**Exercise requirements**
Look through the data below for the line with "Luado Hjelpesenter (440, 103)", and transcribe it exactly together with each line after it up to and including the line with "Image resolution: width=148, height=2576.". Give nothing else.

[Entries taken from a collection]
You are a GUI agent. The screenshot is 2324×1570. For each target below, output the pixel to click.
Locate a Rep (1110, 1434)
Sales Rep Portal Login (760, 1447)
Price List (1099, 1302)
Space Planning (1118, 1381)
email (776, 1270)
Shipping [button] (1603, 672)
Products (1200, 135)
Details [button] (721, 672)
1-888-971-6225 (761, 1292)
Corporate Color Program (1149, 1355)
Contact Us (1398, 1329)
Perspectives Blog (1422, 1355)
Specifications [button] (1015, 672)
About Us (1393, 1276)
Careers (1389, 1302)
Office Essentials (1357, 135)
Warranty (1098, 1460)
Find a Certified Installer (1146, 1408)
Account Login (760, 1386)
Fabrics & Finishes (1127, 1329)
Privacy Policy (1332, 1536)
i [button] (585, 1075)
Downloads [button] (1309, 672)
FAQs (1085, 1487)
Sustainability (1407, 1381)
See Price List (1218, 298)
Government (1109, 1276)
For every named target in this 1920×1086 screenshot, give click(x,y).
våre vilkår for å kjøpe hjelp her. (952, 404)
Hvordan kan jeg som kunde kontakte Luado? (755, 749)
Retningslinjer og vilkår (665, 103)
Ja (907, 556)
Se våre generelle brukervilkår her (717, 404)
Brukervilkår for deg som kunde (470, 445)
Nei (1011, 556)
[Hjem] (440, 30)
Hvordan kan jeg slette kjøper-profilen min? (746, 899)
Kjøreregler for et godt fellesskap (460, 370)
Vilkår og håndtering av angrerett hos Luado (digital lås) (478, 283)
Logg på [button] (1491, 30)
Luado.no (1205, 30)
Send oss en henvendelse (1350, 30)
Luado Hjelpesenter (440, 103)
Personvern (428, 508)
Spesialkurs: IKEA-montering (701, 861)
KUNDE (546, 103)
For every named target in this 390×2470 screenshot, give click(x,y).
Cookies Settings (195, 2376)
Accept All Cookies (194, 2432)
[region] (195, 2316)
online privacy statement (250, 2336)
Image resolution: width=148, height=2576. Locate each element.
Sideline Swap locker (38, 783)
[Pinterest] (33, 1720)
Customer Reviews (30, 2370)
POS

**Answer space**
Luado Hjelpesenter (440, 103)
Personvern (428, 508)
Spesialkurs: IKEA-montering (701, 861)
KUNDE (546, 103)
For every named target in this 390×2470 screenshot, give click(x,y).
Cookies Settings (195, 2376)
Accept All Cookies (194, 2432)
[region] (195, 2316)
online privacy statement (250, 2336)
Image resolution: width=148, height=2576. Locate each element.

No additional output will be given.